Obtener la aprobación de una hipoteca no depende solo de querer comprar una vivienda, sino de demostrarle al prestamista que eres un candidato confiable. Prepararte con anticipación puede marcar la diferencia entre una aprobación rápida o un rechazo.
Uno de los factores más importantes es tu historial crediticio. Las instituciones financieras revisan tu comportamiento de pago para evaluar el riesgo. Pagar tus deudas a tiempo, evitar atrasos y mantener un buen puntaje crediticio aumenta significativamente tus posibilidades. Si tu crédito no es ideal, conviene trabajarlo meses antes de solicitar el préstamo.
Otro aspecto clave es el nivel de endeudamiento. Los bancos analizan cuánto de tus ingresos mensuales ya está comprometido en deudas. Si este porcentaje es alto, podrías ser considerado un cliente de riesgo. Reducir saldos pendientes, especialmente en tarjetas de crédito o préstamos personales, puede mejorar tu perfil.
También es fundamental contar con ingresos estables y comprobables. Tener un empleo fijo o una fuente de ingresos constante genera confianza en el prestamista. En muchos casos, se requiere demostrar continuidad laboral de al menos uno o dos años. Si eres trabajador independiente, deberás presentar documentación adicional como declaraciones de impuestos.

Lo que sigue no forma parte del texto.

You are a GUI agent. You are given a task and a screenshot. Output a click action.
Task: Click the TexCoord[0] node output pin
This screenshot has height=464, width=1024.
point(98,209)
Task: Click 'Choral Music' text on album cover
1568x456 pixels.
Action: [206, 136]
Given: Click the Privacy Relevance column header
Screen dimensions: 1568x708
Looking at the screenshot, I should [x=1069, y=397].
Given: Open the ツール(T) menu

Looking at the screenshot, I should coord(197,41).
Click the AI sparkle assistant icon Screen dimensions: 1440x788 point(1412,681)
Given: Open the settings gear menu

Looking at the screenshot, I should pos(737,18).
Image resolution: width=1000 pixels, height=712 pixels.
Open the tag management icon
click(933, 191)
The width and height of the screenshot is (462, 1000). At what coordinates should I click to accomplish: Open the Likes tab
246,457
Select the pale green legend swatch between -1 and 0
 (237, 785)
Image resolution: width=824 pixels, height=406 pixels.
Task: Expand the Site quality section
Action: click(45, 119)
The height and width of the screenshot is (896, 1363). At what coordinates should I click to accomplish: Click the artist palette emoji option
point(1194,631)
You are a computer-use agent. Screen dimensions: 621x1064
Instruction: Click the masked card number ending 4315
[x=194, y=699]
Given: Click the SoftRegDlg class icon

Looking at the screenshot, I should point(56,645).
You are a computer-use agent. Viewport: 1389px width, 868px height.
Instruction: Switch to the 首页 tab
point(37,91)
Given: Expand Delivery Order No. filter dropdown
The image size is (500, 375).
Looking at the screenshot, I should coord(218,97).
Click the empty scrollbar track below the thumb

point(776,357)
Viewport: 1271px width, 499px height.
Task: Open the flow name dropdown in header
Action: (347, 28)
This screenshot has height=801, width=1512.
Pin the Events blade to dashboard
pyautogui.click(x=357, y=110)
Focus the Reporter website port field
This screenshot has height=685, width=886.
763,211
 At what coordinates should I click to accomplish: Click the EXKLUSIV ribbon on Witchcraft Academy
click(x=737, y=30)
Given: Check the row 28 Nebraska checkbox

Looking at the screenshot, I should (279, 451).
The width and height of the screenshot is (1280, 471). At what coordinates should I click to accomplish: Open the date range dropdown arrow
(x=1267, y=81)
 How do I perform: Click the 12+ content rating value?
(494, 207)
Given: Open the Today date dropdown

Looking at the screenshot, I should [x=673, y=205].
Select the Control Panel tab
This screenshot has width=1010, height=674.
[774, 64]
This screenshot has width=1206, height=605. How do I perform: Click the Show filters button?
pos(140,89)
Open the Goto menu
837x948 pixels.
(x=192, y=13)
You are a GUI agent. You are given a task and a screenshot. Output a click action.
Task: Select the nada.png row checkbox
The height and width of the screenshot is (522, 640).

El ahorro para el enganche es otro punto determinante. Aunque existen opciones con bajo pago inicial, contar con un monto mayor puede facilitar la aprobación y mejorar las condiciones del crédito. Además, debes considerar gastos adicionales como costos de cierre, seguros e impuestos.
Un consejo importante es evitar cambios financieros importantes durante el proceso. Cambiar de empleo, adquirir nuevas deudas o hacer compras grandes puede afectar tu perfil justo antes de la aprobación.
Finalmente, es recomendable obtener una preaprobación antes de buscar vivienda. Esto no solo te da claridad sobre tu capacidad de compra, sino que también te posiciona mejor frente a vendedores.